[Data records]
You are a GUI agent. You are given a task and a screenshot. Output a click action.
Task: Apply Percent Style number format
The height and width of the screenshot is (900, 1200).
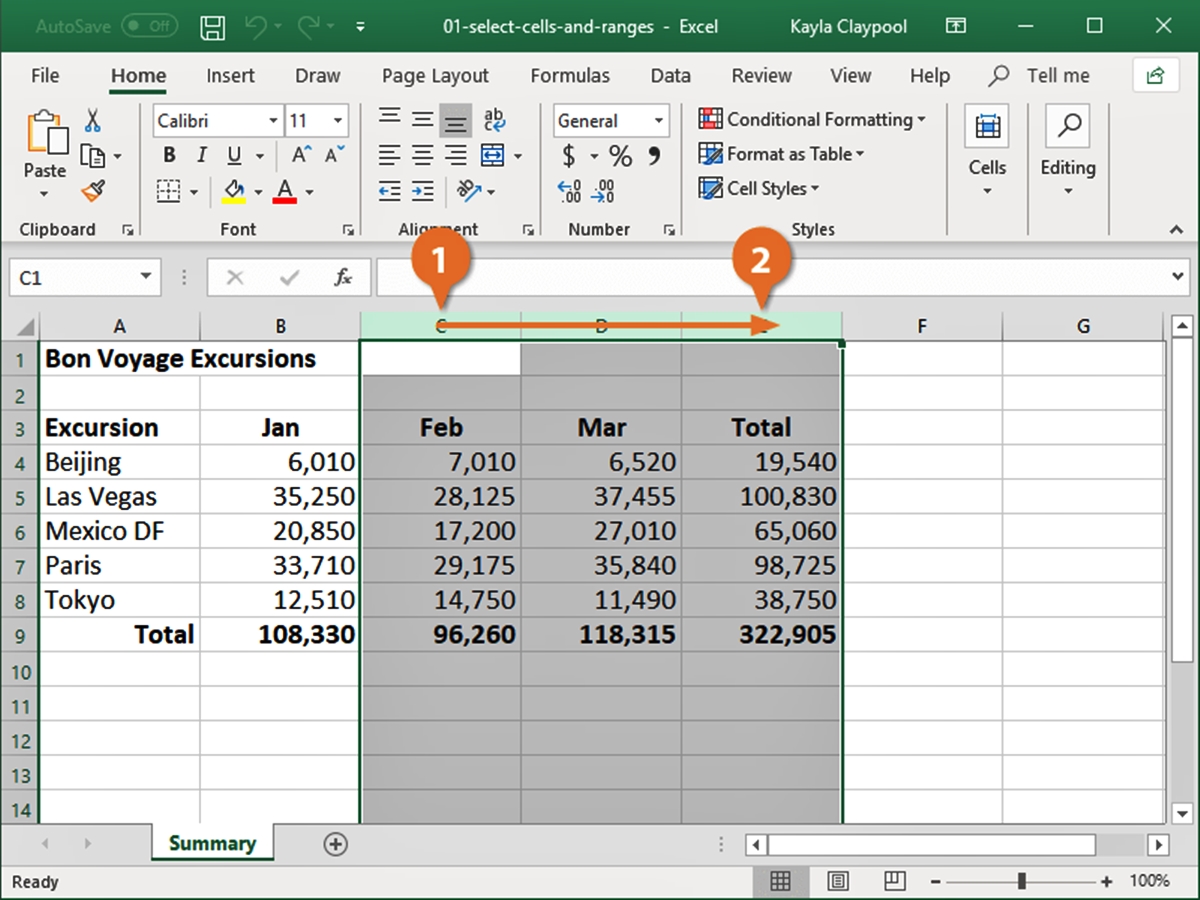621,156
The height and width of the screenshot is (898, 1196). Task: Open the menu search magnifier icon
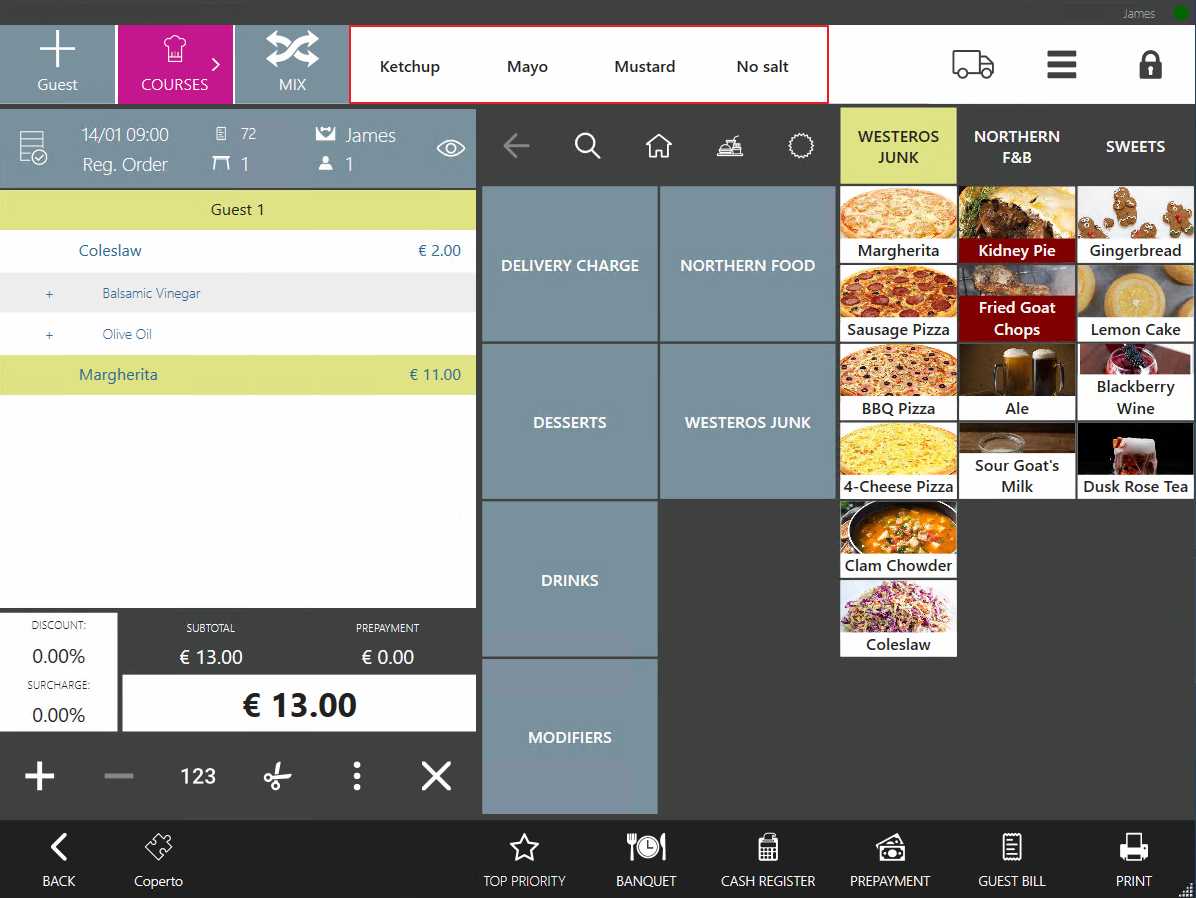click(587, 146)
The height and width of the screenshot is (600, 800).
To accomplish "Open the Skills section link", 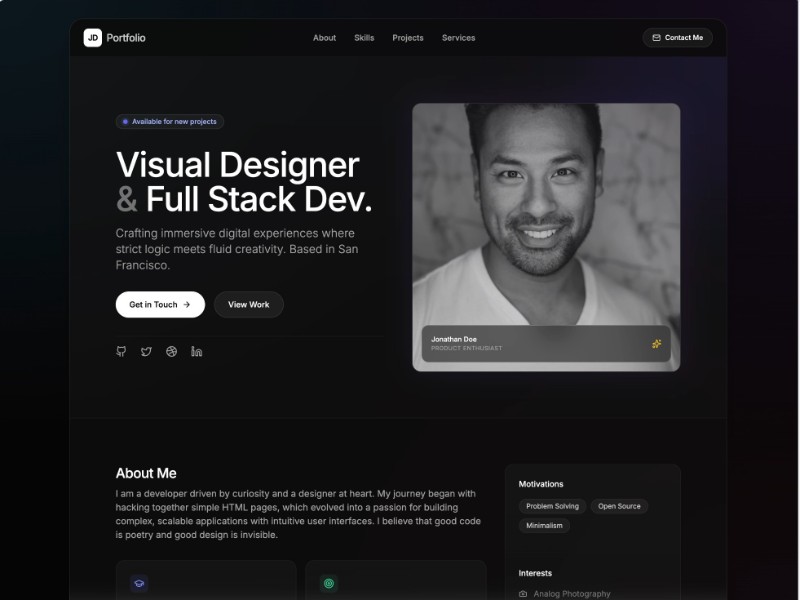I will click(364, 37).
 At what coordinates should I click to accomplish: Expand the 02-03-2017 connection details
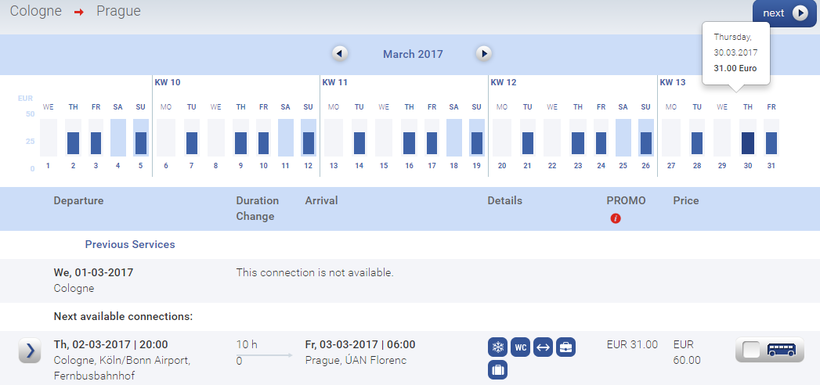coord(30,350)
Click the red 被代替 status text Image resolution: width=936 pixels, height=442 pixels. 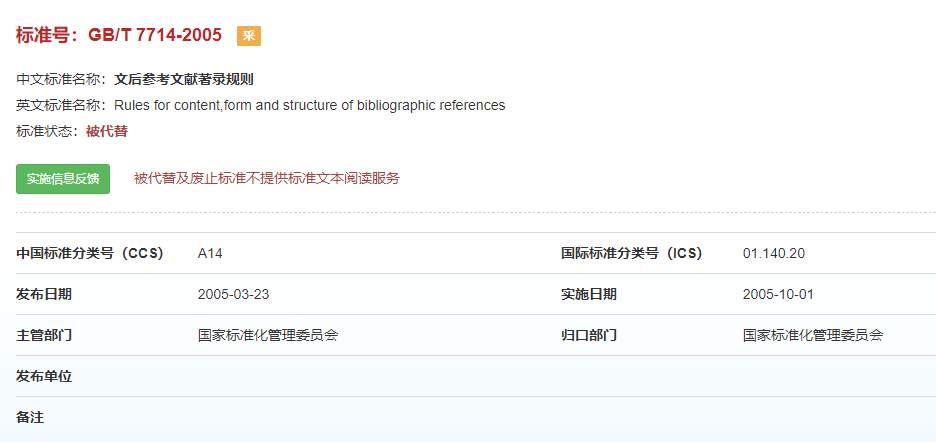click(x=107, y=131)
---
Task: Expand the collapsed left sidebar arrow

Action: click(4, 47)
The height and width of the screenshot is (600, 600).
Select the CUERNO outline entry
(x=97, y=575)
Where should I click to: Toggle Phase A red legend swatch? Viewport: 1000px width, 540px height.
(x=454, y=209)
==
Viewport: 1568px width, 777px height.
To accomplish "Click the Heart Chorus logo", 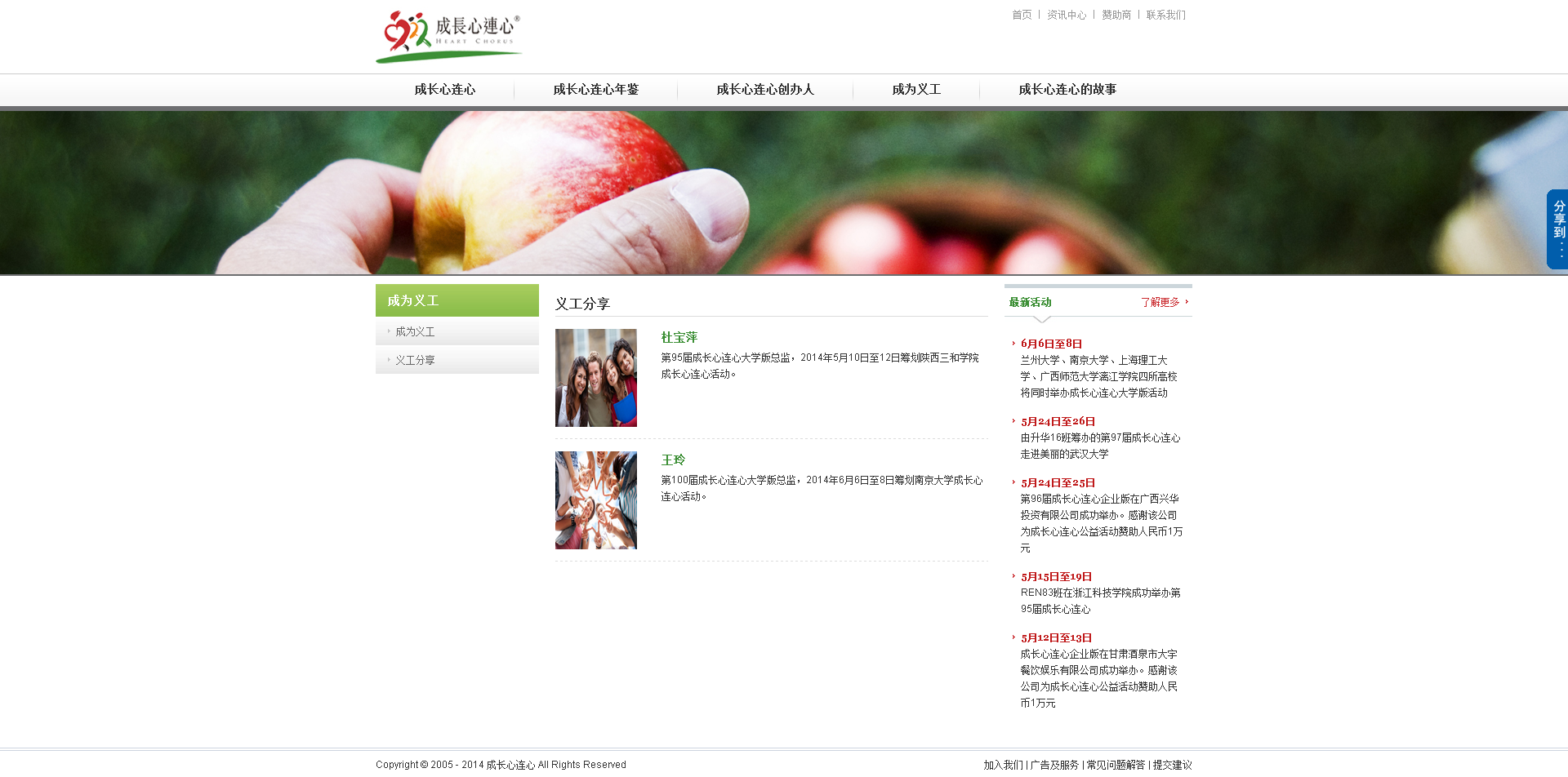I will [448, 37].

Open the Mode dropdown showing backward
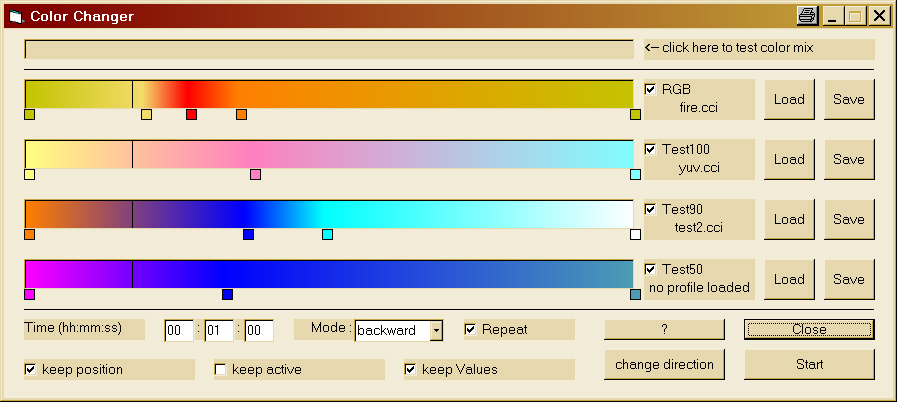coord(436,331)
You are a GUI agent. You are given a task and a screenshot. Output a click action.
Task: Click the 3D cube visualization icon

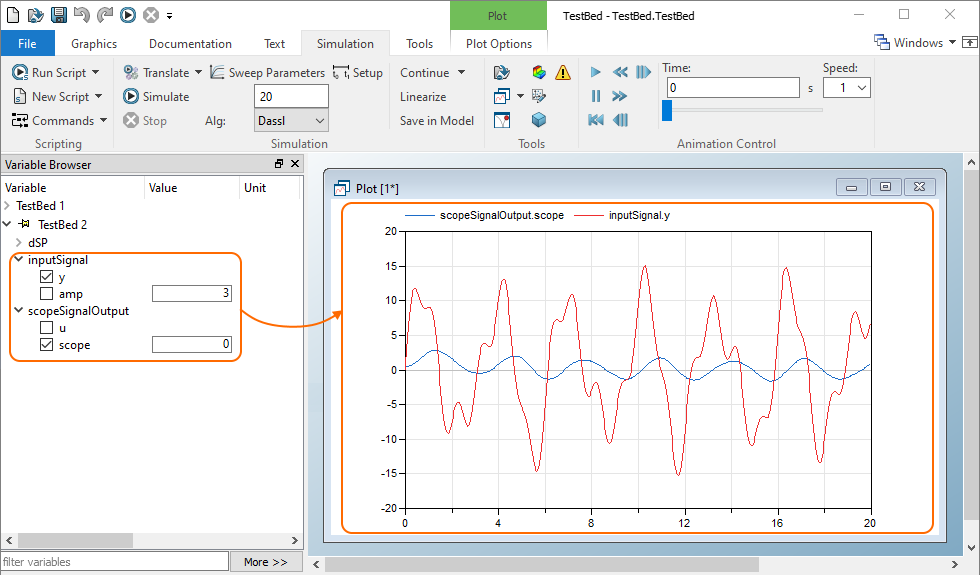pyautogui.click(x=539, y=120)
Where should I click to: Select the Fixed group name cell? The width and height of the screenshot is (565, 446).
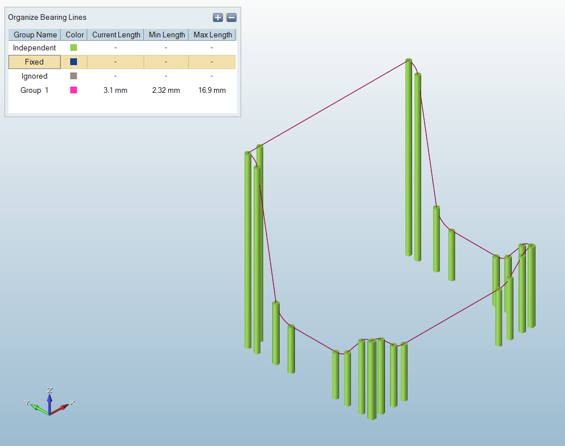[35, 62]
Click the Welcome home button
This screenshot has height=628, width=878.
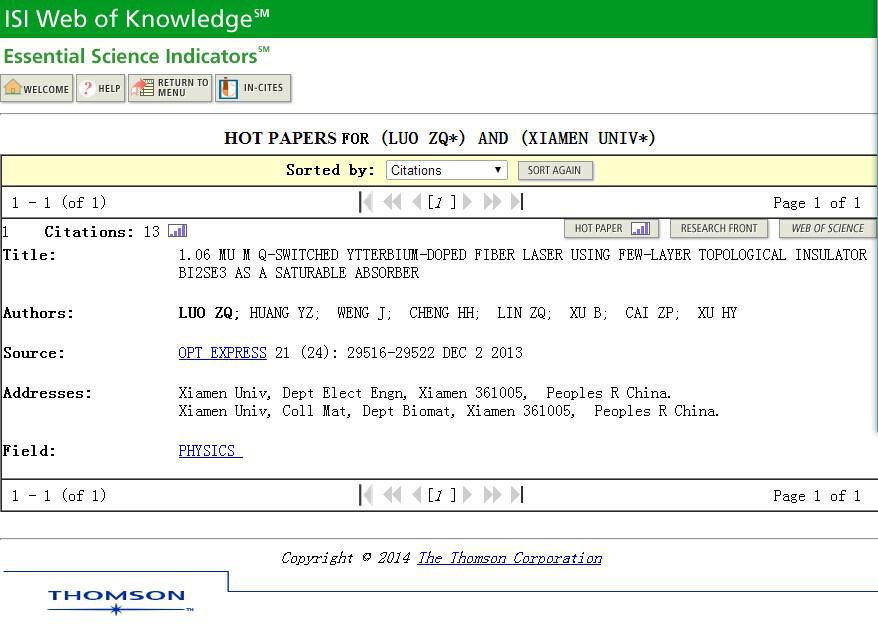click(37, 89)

- _Your goal_:
Exactly the lines above, from the one containing "Open the Mode dropdown showing backward" down to the one containing "Click the Welcome home button", are to be repeated, including both ends. Pictures are not part of the copy.

- _Finished exercise_:
Open the Mode dropdown showing backward
coord(436,331)
You are a GUI agent. You are given a task and a screenshot. Output a click action.
Task: Click the 3D cube visualization icon

pyautogui.click(x=539, y=120)
Where should I click to: Select the Fixed group name cell? The width and height of the screenshot is (565, 446).
[35, 62]
Click the Welcome home button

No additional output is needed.